• **PASSAGE TO READ**
★ ★ ★ ★ ★

Perhaps it is because sharing feelings is construed amongst guys as a sign of weakness. Weakness doesnt go down well in classic "manly circles". I know I am being completely erroneous when I apply this to my circles of male friends, and I know they'd be more than happy to help out, but it still feels strange.
If you wanted to get all freudian about it - perhaps males are subconsciously competing against each other. By admitting they have feelings of any sort puts them at a disadvantage, because all the other male has to do is deny, and then they have "one-up" on you....
Maybe I am not making any sense at all. I guess if I wanted to sum up my argument in a couple of sentances:
Guys don't like making themselves vulnerable to things/people they see as a threat. Women (on the whole) are generally not threatening, and thus men feel more comfortable talking to them rather than other guys.
that sounds very very true!
Also females have the whole mothering instinct built in, and generally feel compassion for someone elses hurt, and actually want to hug and talk and comfort them, whereas perhaps there is more of an effort for guys to be nurturing??

★ ★ ★ ★ ★

Saved entries:
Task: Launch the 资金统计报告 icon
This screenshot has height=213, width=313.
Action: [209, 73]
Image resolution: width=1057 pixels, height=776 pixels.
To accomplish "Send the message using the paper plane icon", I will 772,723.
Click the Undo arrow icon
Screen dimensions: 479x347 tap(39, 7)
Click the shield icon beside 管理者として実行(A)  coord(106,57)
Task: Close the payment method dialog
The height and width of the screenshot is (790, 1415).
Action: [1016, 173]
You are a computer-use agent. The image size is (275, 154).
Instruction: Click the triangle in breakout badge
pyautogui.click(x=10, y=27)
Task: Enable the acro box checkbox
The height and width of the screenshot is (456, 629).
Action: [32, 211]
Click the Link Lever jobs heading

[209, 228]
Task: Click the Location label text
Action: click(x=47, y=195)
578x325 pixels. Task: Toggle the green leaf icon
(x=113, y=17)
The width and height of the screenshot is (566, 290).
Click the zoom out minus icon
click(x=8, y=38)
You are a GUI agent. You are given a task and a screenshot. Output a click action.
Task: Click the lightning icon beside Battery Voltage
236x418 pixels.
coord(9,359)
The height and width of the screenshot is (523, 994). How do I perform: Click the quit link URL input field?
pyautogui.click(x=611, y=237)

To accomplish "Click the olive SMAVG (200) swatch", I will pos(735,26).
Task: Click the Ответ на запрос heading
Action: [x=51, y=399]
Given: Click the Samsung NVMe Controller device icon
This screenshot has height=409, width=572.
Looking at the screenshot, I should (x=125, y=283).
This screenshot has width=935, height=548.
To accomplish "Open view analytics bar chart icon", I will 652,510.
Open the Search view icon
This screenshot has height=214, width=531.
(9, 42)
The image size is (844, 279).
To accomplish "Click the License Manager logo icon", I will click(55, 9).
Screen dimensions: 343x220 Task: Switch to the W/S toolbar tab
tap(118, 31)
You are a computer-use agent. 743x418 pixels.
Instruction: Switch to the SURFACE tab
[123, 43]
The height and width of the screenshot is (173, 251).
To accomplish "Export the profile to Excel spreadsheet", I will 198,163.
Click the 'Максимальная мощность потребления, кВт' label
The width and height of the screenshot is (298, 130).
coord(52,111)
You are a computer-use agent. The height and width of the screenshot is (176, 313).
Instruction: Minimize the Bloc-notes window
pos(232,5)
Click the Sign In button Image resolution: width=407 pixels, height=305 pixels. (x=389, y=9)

★ ★ ★ ★ ★

• **PROBLEM TO WORK ON**
Answer these questions about the passage on men sharing their feelings:
1. What is sharing feelings construed as amongst guys?
2. According to the two-sentence summary, why do men feel more comfortable talking to women than to other guys?
3. What instinct is said to be built into females?
Work only from the passage; the listing is not needed.

• **SOLVED EXERCISE**
1. A sign of weakness.
2. Women, on the whole, are generally not threatening.
3. The mothering instinct.